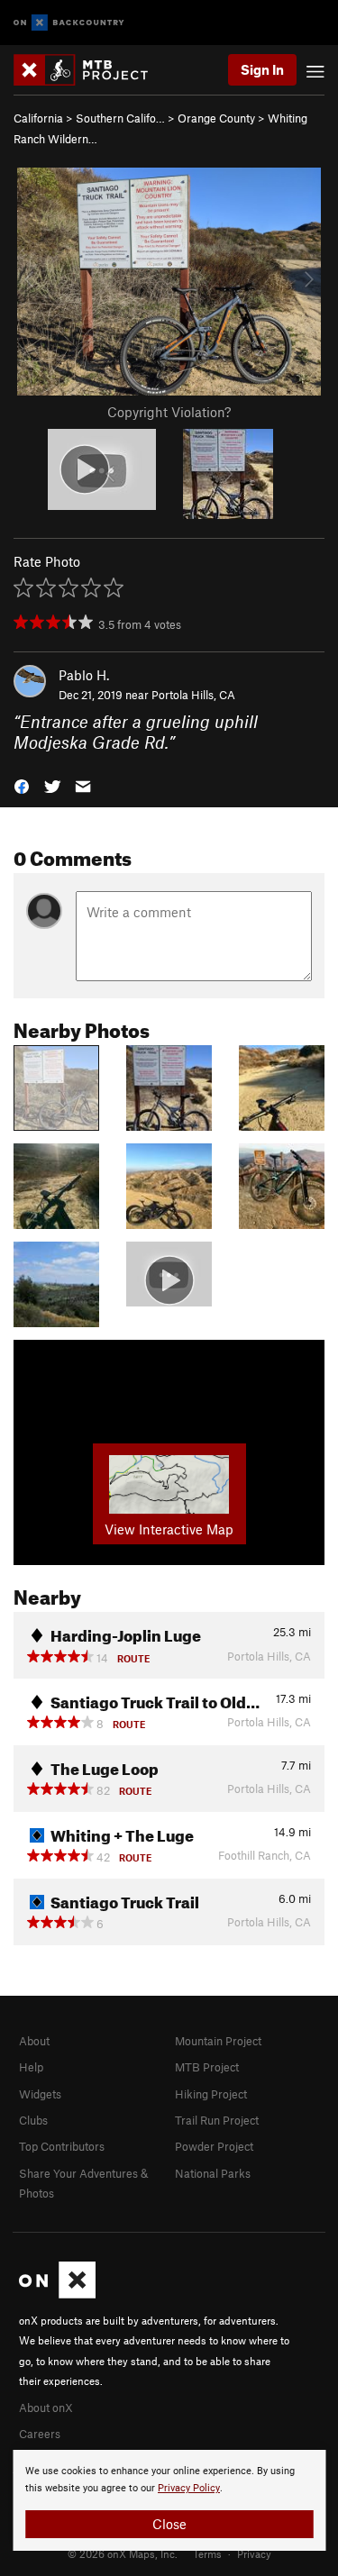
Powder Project (214, 2146)
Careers (39, 2433)
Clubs (33, 2120)
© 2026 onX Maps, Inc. (123, 2553)
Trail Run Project (217, 2120)
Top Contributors (62, 2146)
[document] (169, 2500)
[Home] (90, 70)
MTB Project (207, 2067)
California (38, 118)
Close (169, 2524)
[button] (22, 784)
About (34, 2041)
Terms (207, 2553)
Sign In (262, 69)
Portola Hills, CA (193, 694)
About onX (46, 2407)
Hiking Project (211, 2094)
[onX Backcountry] (69, 23)
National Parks (213, 2173)
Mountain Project (218, 2041)
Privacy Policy (189, 2488)
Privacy (254, 2553)
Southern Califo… (120, 118)
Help (31, 2067)
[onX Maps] (57, 2294)
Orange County (216, 118)
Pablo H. (84, 675)
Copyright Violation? (169, 412)
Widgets (40, 2094)
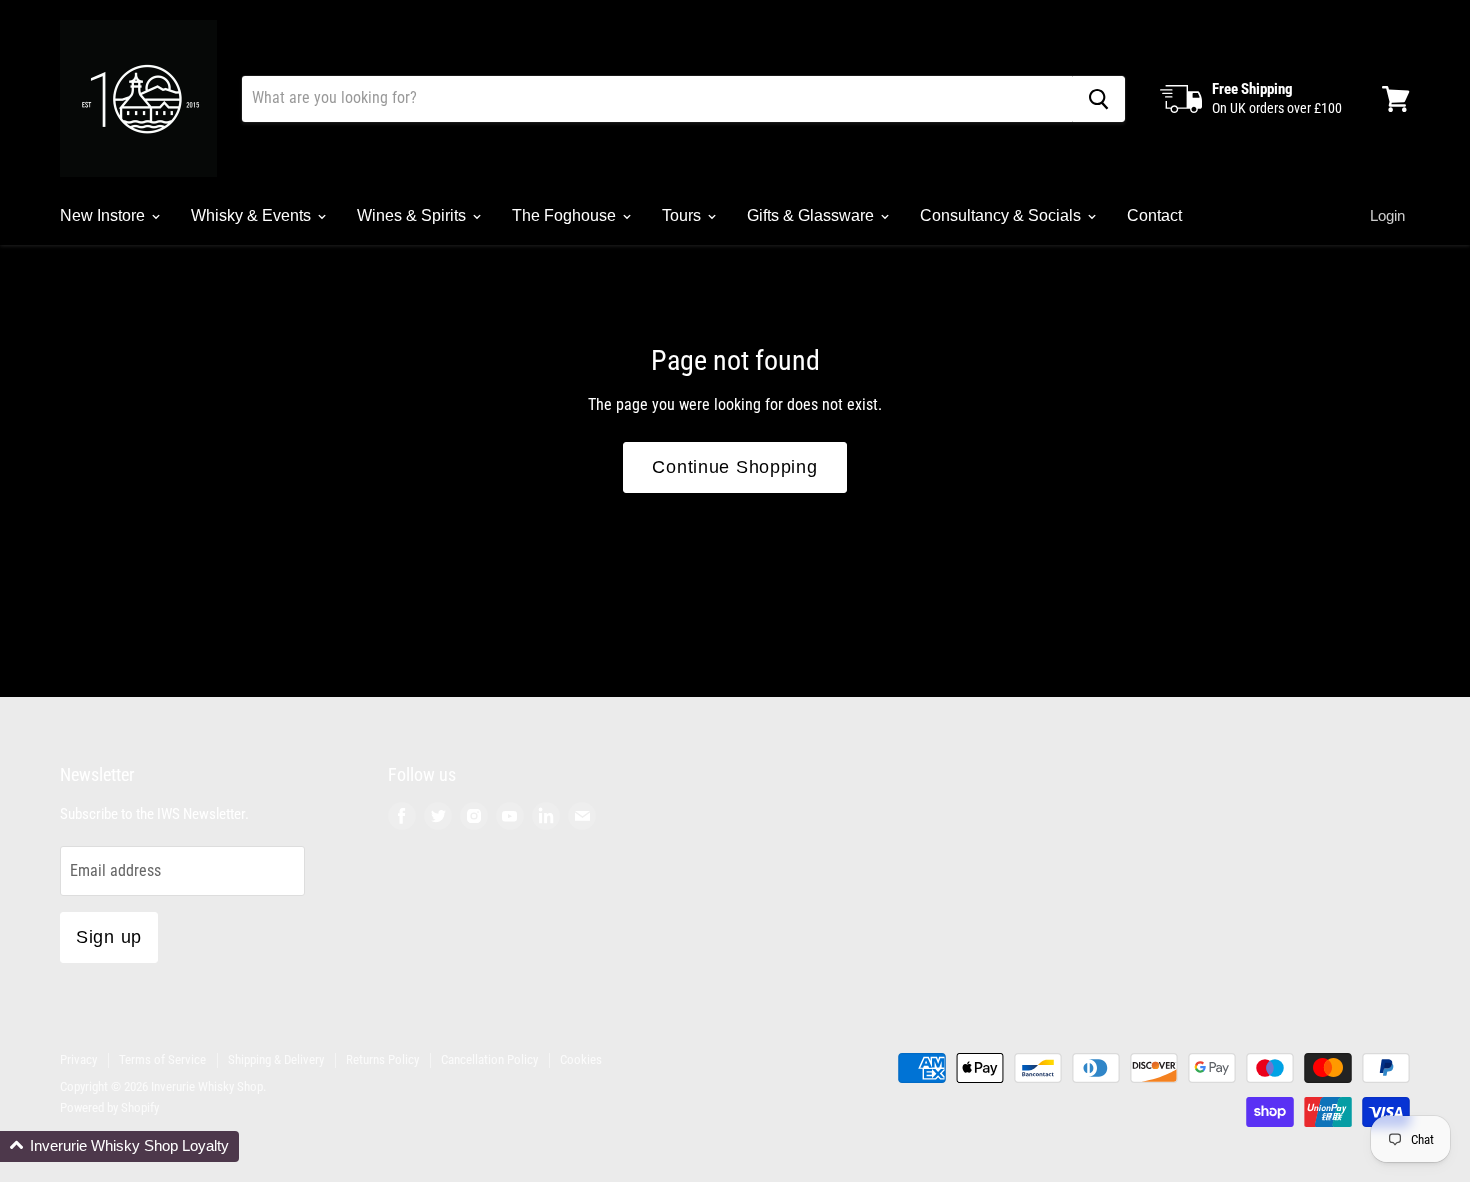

> _Your instructions_: Retype the data above exactly. Leave the pictures out.

> _Expected answer_:
Powder Project (214, 2146)
Careers (39, 2433)
Clubs (33, 2120)
© 2026 onX Maps, Inc. (123, 2553)
Trail Run Project (217, 2120)
Top Contributors (62, 2146)
[document] (169, 2500)
[Home] (90, 70)
MTB Project (207, 2067)
California (38, 118)
Close (169, 2524)
[button] (22, 784)
About (34, 2041)
Terms (207, 2553)
Sign In (262, 69)
Portola Hills, CA (193, 694)
About onX (46, 2407)
Hiking Project (211, 2094)
[onX Backcountry] (69, 23)
National Parks (213, 2173)
Mountain Project (218, 2041)
Privacy Policy (189, 2488)
Privacy (254, 2553)
Southern Califo… (120, 118)
Help (31, 2067)
[onX Maps] (57, 2294)
Orange County (216, 118)
Pablo H. (84, 675)
Copyright Violation? (169, 412)
Widgets (40, 2094)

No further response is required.